風に立つライオン

赤ひげの風に立つライオンのレビュー・感想・評価

赤ひげ(1965年製作の映画)
4.2
 1965年制作、山本周五郎原作、黒澤明監督によるヒューマンドラマの傑作である。

 江戸時代後期、幕府が設立した医療施設である小石川養成所で繰り広げられる人間模様を通して若い医師保本登(加山雄三)の医者として、人間としての成長を遂げて行く姿を描いている。

 人が最後に見せる死の瞬間を醜悪なものと捉えている保本にとって、赤ひげがそれを荘厳と捉えていることがまだ理解出来ないでいる。

 その六助(藤原釜足)の死と周辺の人々にまつわる物語、佐八(山崎努)の死の背後にある悲恋の物語、大店の娘で父親(志村喬)によって養成所内にある座敷牢に隔離されている美しい狂女(香川京子)に惑わされる保本、遊郭で虐待を受け心身共に病んだところを救い出された少女おとよ(二木てるみ)と貧困にあるが闊達な長次(頭師佳孝)との交友などオムニバス的にエピソードが語られていく。
 
 保本登は長崎帰りの蘭学医で徳川幕府の御番医を標榜していたが、あにはからんや小石川養成所に来ることになる。
 養成所の門を睨みつけ二度とこの門をくぐるものかというのが保本の本音であった。

 そこにいたのは新出去定(三船敏郎)という医師で偏屈極まりない頑固者で通称赤ひげと呼ばれていた人物であった。

 保本が初めてこの赤ひげに謁見するシーンが印象的である。
 保本が挨拶を述べると居室に背を向けて座り込む赤ひげが座ったままこちらに振り向く。
 その眼光の鋭さと威厳のある風貌は三船にしか出せない雰囲気があり、その赤茶けた顎髭が付け髭でなく本物で手で擦るがために波打っており、実に収まっていて様になっているのである。
 今ではこのシーンがパロってCMになるほどである。
● ● ● ● ● ● ●
=== 取り組むこと ===
元の文章(映画『赤ひげ』のレビュー)を、最初から最後まで一字も変えずに繰り返してください。 答えるときは元の文章だけを使ってください。

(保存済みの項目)
● ● ● ● ● ● ●
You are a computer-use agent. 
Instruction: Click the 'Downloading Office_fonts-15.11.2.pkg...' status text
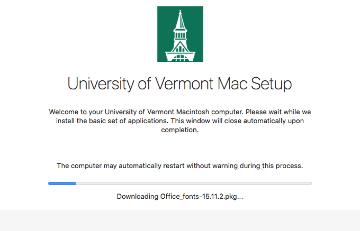pos(180,196)
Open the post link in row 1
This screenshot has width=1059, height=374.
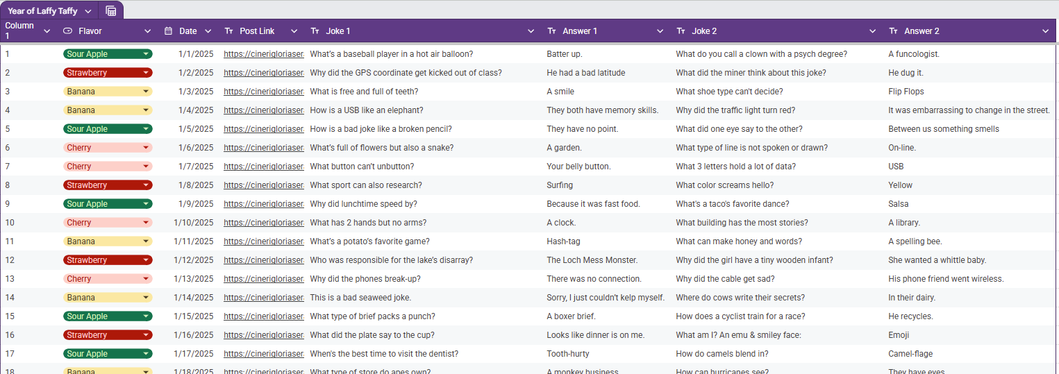(263, 54)
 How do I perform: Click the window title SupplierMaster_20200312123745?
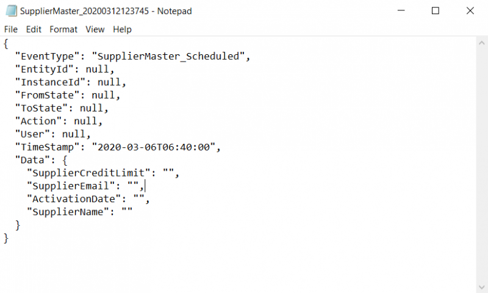click(84, 11)
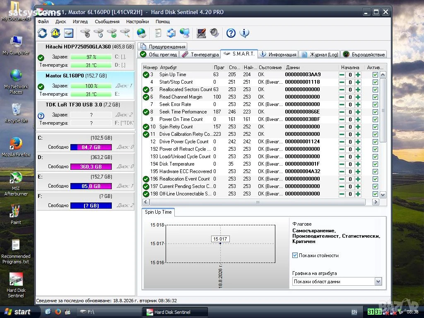Viewport: 424px width, 318px height.
Task: Open the blue question mark help icon
Action: [x=231, y=33]
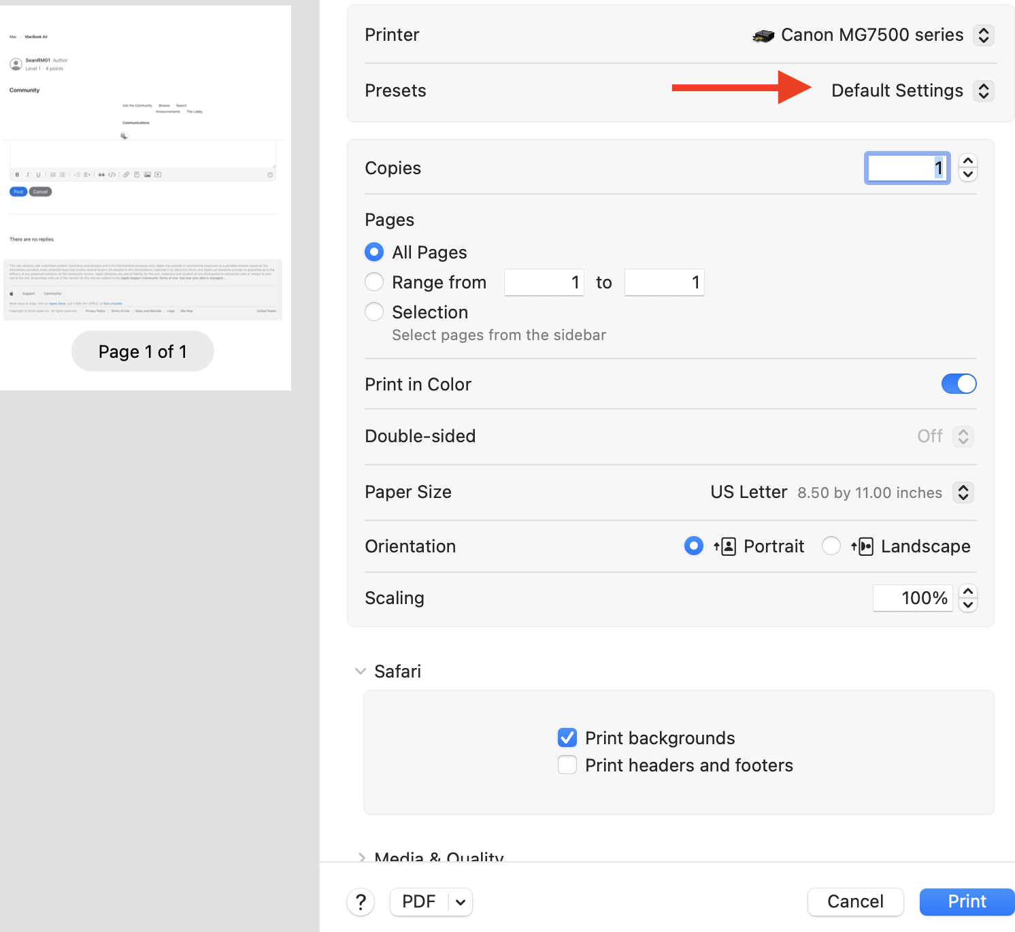
Task: Select Landscape orientation radio button
Action: click(x=831, y=546)
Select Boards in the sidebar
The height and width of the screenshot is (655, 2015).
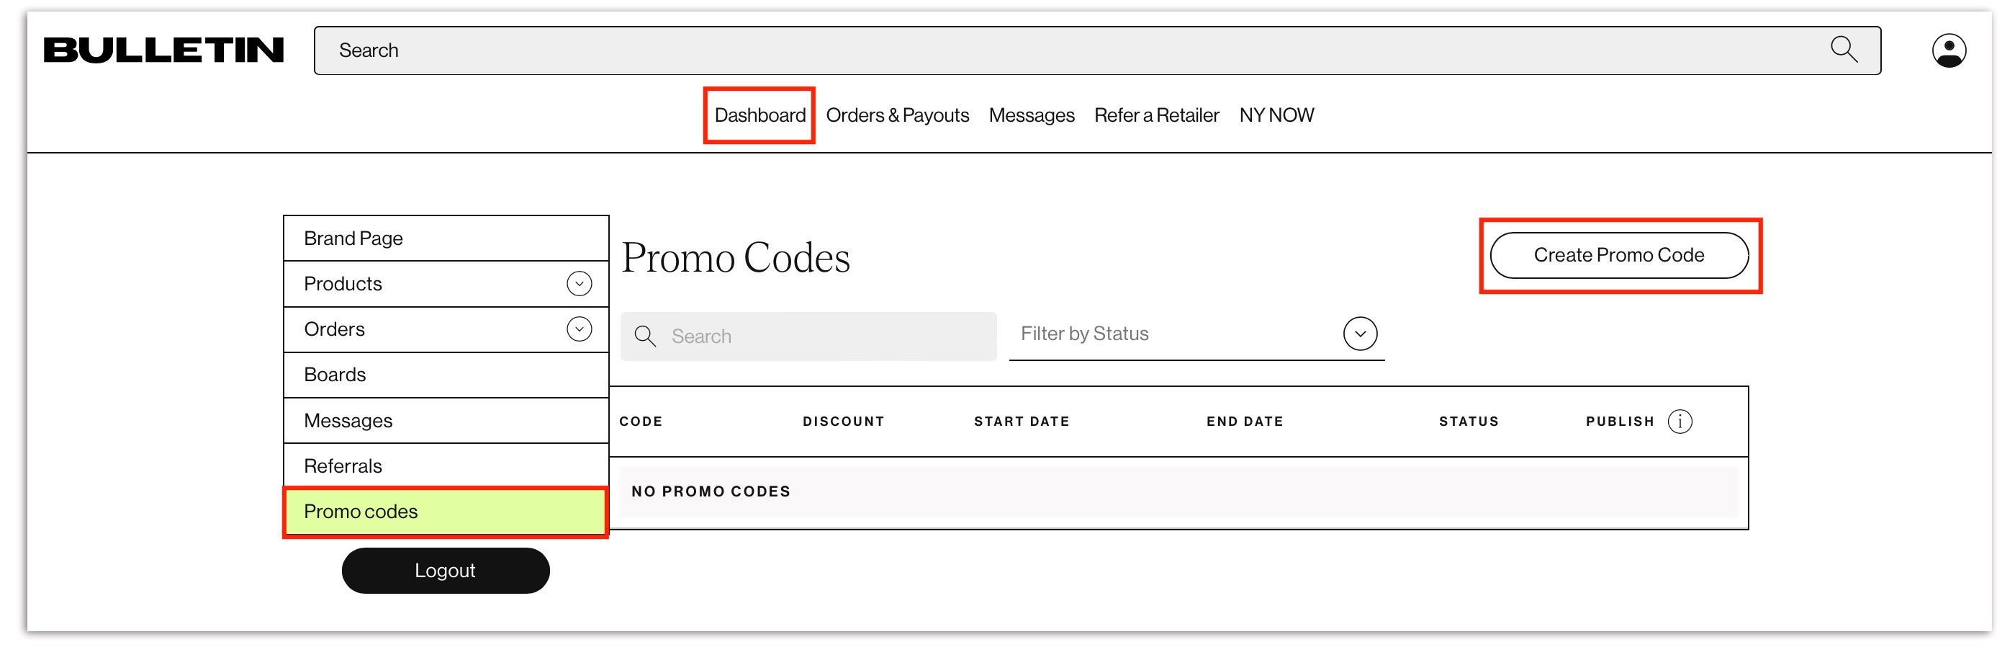coord(335,375)
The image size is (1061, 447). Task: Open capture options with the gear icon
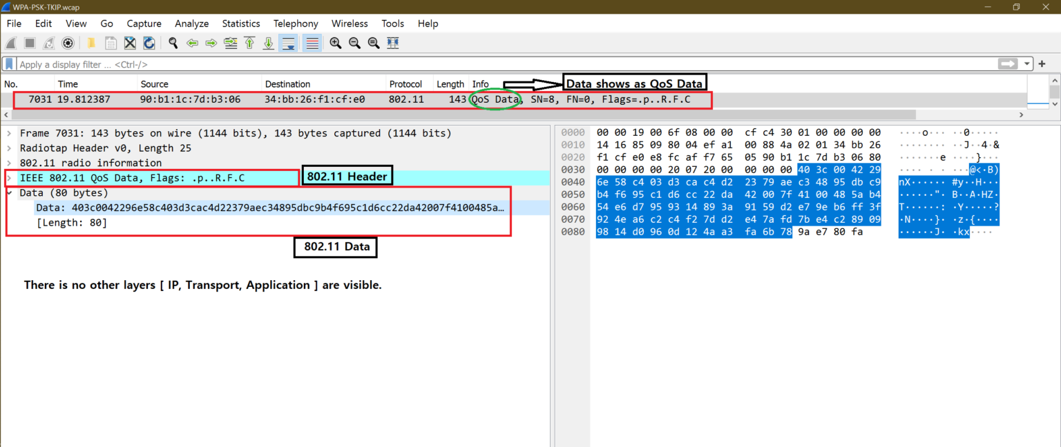click(x=67, y=43)
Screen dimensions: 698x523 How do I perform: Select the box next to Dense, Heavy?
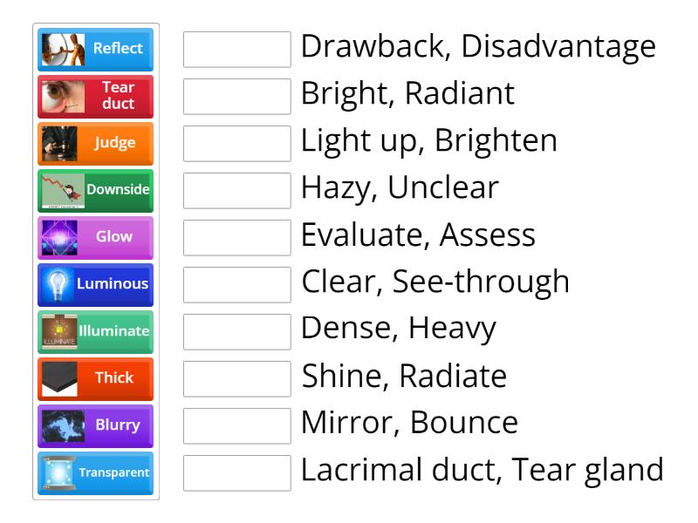tap(237, 332)
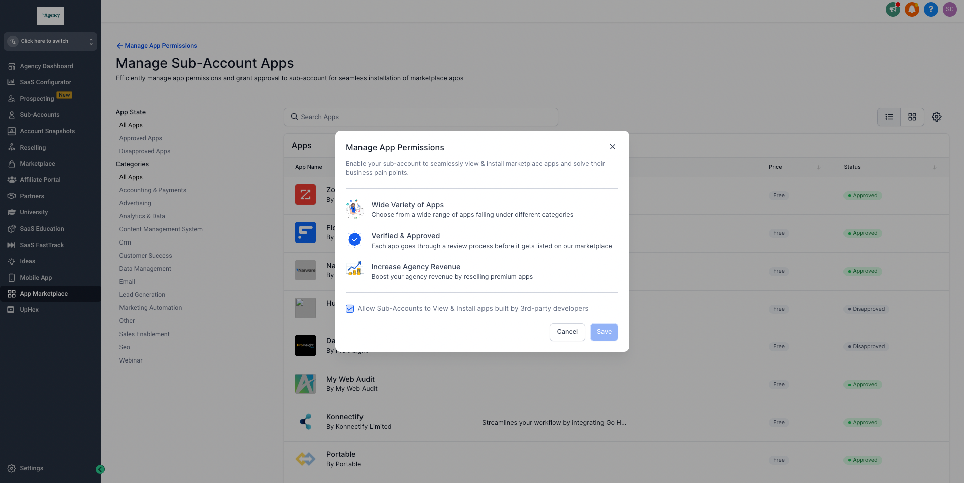Screen dimensions: 964x483
Task: Open the settings gear beside view toggles
Action: (937, 117)
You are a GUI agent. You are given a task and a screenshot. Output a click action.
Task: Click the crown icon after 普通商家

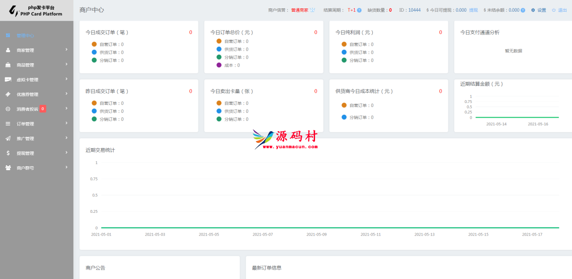(312, 10)
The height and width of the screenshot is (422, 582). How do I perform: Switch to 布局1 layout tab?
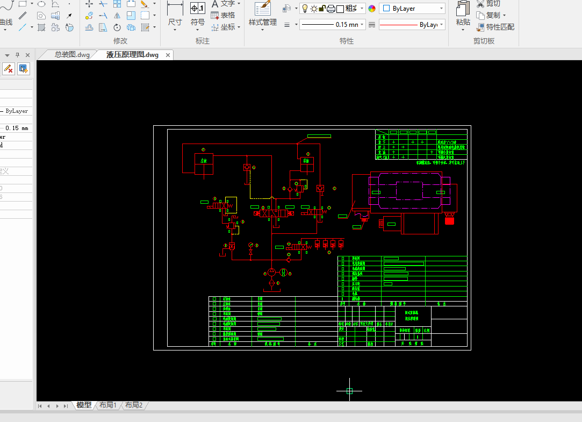pos(107,405)
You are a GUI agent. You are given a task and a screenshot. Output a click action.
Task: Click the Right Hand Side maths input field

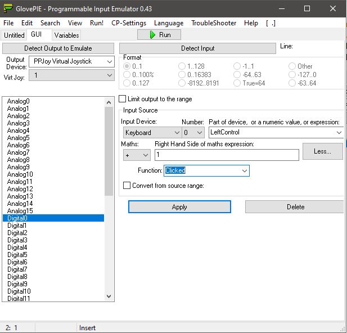(x=226, y=155)
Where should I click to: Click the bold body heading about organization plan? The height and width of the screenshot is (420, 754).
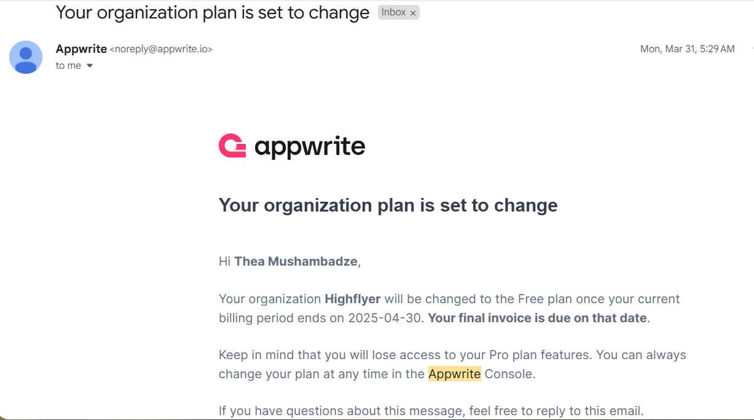[388, 205]
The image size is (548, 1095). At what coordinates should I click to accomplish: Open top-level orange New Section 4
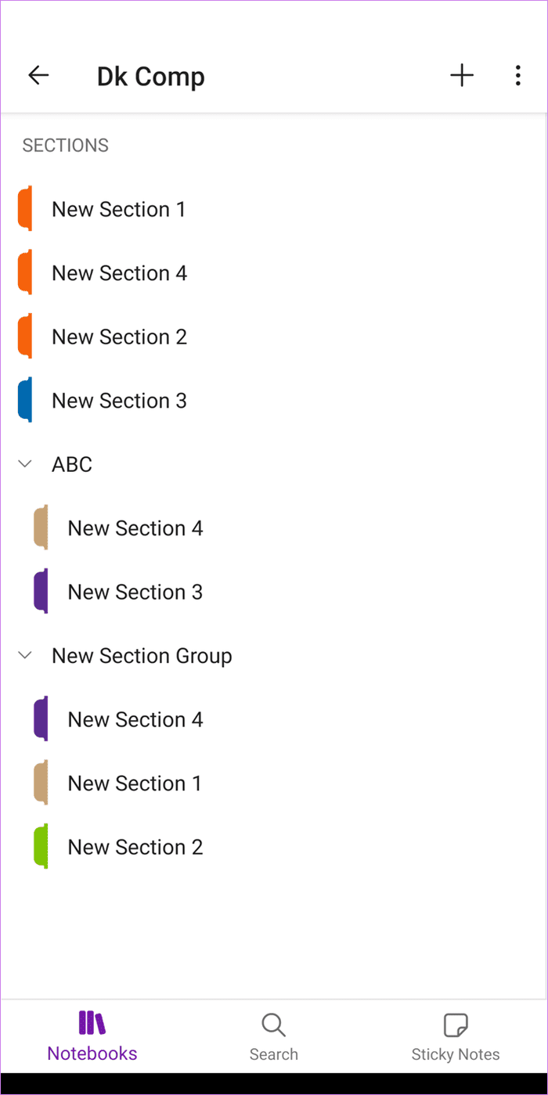click(274, 273)
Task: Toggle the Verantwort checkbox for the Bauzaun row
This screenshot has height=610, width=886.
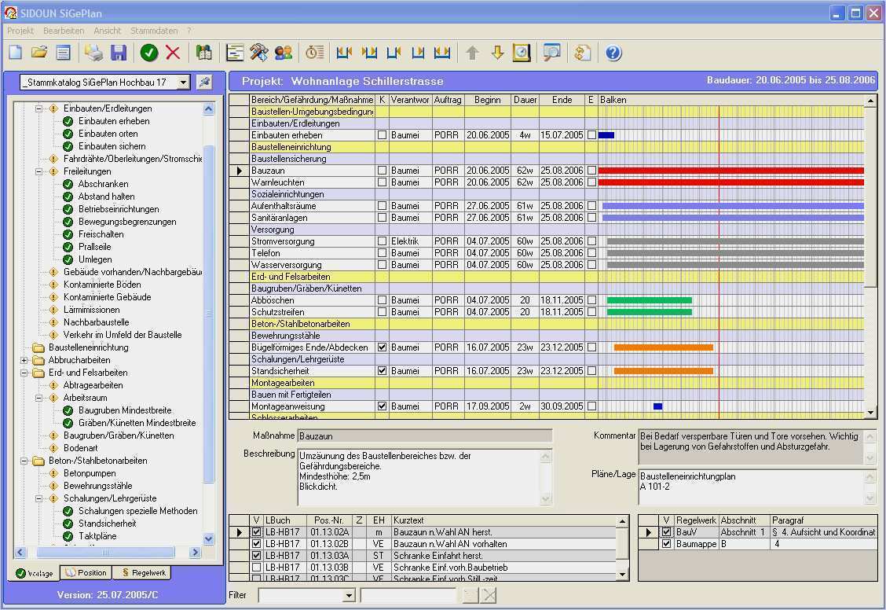Action: (381, 170)
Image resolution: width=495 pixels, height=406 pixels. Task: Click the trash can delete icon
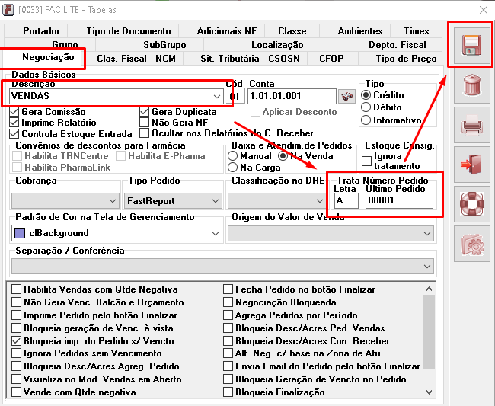pyautogui.click(x=471, y=84)
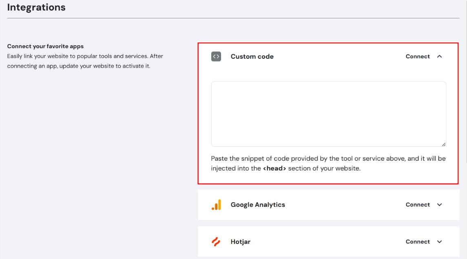Click the Google Analytics bar chart icon

[216, 205]
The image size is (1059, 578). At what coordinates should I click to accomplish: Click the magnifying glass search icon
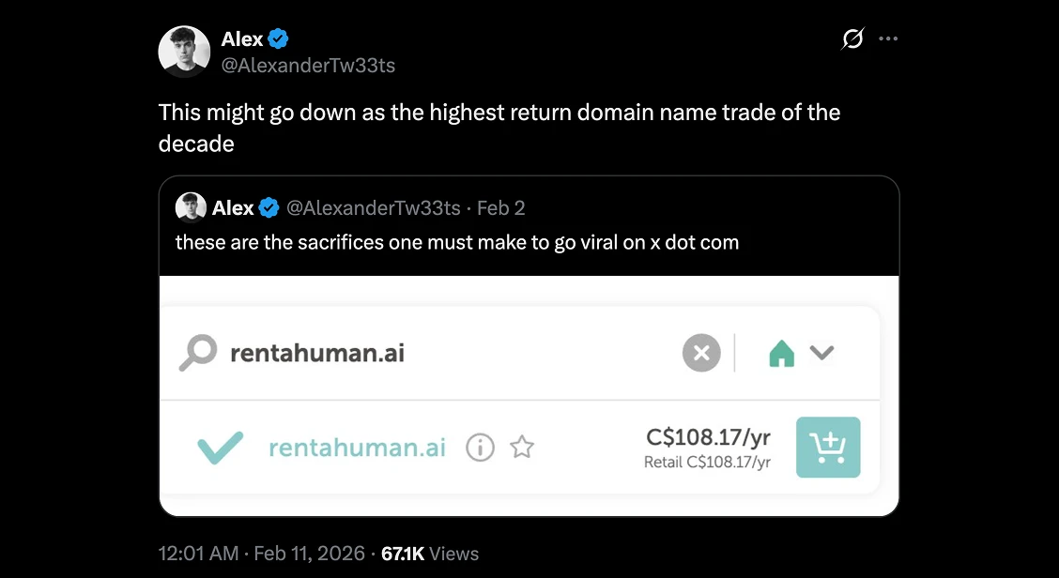click(198, 354)
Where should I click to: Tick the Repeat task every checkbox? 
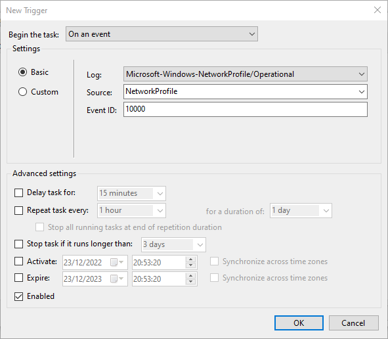tap(18, 210)
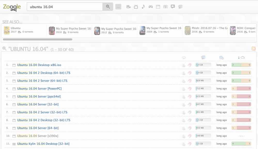
Task: Open Phish: 2016.07.16 See Also thumbnail
Action: 188,31

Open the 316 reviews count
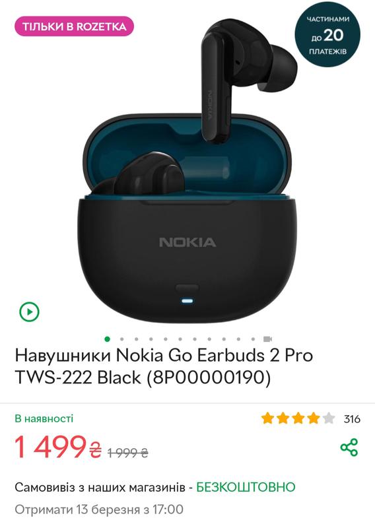[x=352, y=419]
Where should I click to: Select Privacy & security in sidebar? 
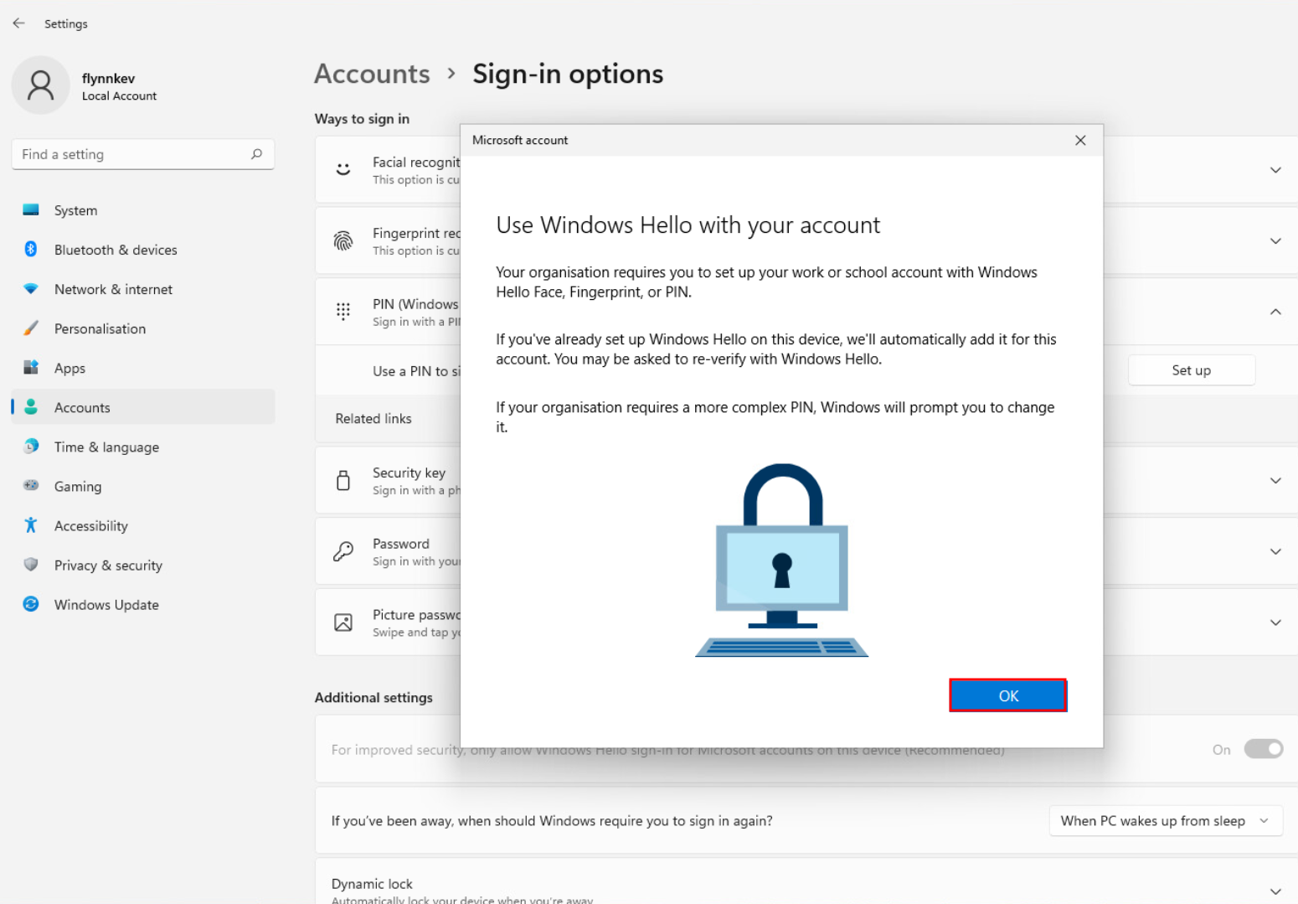108,566
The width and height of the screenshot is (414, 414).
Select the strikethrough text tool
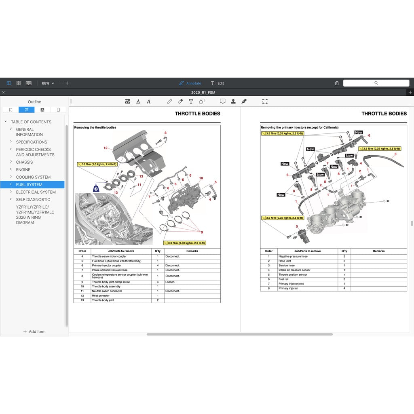(x=149, y=101)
● ● ● ● ● ● ●
=== 書いた答え ===
風に立つライオン

赤ひげの風に立つライオンのレビュー・感想・評価

赤ひげ(1965年製作の映画)
4.2
 1965年制作、山本周五郎原作、黒澤明監督によるヒューマンドラマの傑作である。

 江戸時代後期、幕府が設立した医療施設である小石川養成所で繰り広げられる人間模様を通して若い医師保本登(加山雄三)の医者として、人間としての成長を遂げて行く姿を描いている。

 人が最後に見せる死の瞬間を醜悪なものと捉えている保本にとって、赤ひげがそれを荘厳と捉えていることがまだ理解出来ないでいる。

 その六助(藤原釜足)の死と周辺の人々にまつわる物語、佐八(山崎努)の死の背後にある悲恋の物語、大店の娘で父親(志村喬)によって養成所内にある座敷牢に隔離されている美しい狂女(香川京子)に惑わされる保本、遊郭で虐待を受け心身共に病んだところを救い出された少女おとよ(二木てるみ)と貧困にあるが闊達な長次(頭師佳孝)との交友などオムニバス的にエピソードが語られていく。
 
 保本登は長崎帰りの蘭学医で徳川幕府の御番医を標榜していたが、あにはからんや小石川養成所に来ることになる。
 養成所の門を睨みつけ二度とこの門をくぐるものかというのが保本の本音であった。

 そこにいたのは新出去定(三船敏郎)という医師で偏屈極まりない頑固者で通称赤ひげと呼ばれていた人物であった。

 保本が初めてこの赤ひげに謁見するシーンが印象的である。
 保本が挨拶を述べると居室に背を向けて座り込む赤ひげが座ったままこちらに振り向く。
 その眼光の鋭さと威厳のある風貌は三船にしか出せない雰囲気があり、その赤茶けた顎髭が付け髭でなく本物で手で擦るがために波打っており、実に収まっていて様になっているのである。
 今ではこのシーンがパロってCMになるほどである。